We’ll also have growlers and wine bottles that you can fill up before you come in at the park, so you can come in and just chill. We have a license for the whole park so you can walk anywhere and drink.”

H-Town Exclusives.
“The concept of Woodshed originated in Fort Worth, but only 50 percent of the menu is the same. So every city really gets its own menu. I want to cook based one what’s going on in the city and what people like, the diversity of the crowd. That’s the fun part for me. I don’t ever want to take that away because that’s what keeps me going, the opportunity to do cool and new and better things and learn stuff in the communities.

“There’s a great cooking community in Houston, and I’ve got so much to learn from those people… that’s another excitement. Especially when I go to a new city I get to hang out with all these guys and girls and learn all this stuff and see what they’re doing.”

Music on the Green.
“Through the deal that I’ve made, I’ve got the park for six to eight days to myself. I can throw any kind of concert, so we’ll probably do some real music here, have some kick-ass bands and have those types of opportunities. I do all the food for the Austin City Festival, and I do a lot for Lalapalooza, so I’ve got a few bands in mind.”

Texas Roots. 
“I’m from Denton Texas, and my dad moved to Tennessee when I was 8, and so I would spend every summer in Tennessee, and that’s where we had the farm and all the animals and all that stuff. And then you know once you start going you never know where your path is gonna take you. I enjoy restaurants a lot and I enjoy people more, I enjoy cooking, and it’s just been a fun ride.

“I’ve got an awesome team, and I’m really excited about this particular project. It’s something that we’ve never done and I like new stuff, just having this type of environment where we have all these type of people, that’s what I get most excited about. We also have all these great foods. You know, a lot of different ethnicities that come into play with what I want to do, so my style that allows me to do and breakout. Especially Houston, its got huge diversity and I’m really excited about that.”

On Failure. 
“If you want to be in the restaurant business you have to have the guts to take everything that you own, and bet it all. If you don’t have the guts to do that then it’s just probably not the business for you, which is fine. So I kind of operate like that. I don’t hedge a lot of risk although my experience is my hedge. I’ve had some failures that were 110 percent my fault, and I’ve had some failures that were out of my hands.

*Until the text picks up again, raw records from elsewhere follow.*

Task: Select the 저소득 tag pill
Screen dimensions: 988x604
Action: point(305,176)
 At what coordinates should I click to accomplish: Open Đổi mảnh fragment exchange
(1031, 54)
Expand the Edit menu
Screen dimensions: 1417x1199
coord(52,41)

“I’ve learn from both sides of that. But now I pick projects that first and foremost are right for the community. That’s one of my biggest things, I wanna build something for the community that creates some sort of legacy for itself. I don’t like to open restaurants that lasts five years. I want to open a restaurant that last 16-18 years, which is unheard of these days. We’re doing a ton of research and turning this into something never seen before.”

Local Favorites. 
“I’ll probably tell you the ones you already know because I’ve just visited my friends to eat. I love Oxheart, Underbelly, and State of Grace. I haven’t really had the chance to dig in, but once we start building, I’ll be here 80 percent of the time.

“I want to introduce myself to the neighbors and all the business reps, then I’ll eat at every restaurant that’s within a two mile radius before we open. Good, bad or different, from McDonalds, all the way. That’s kind of my thing.”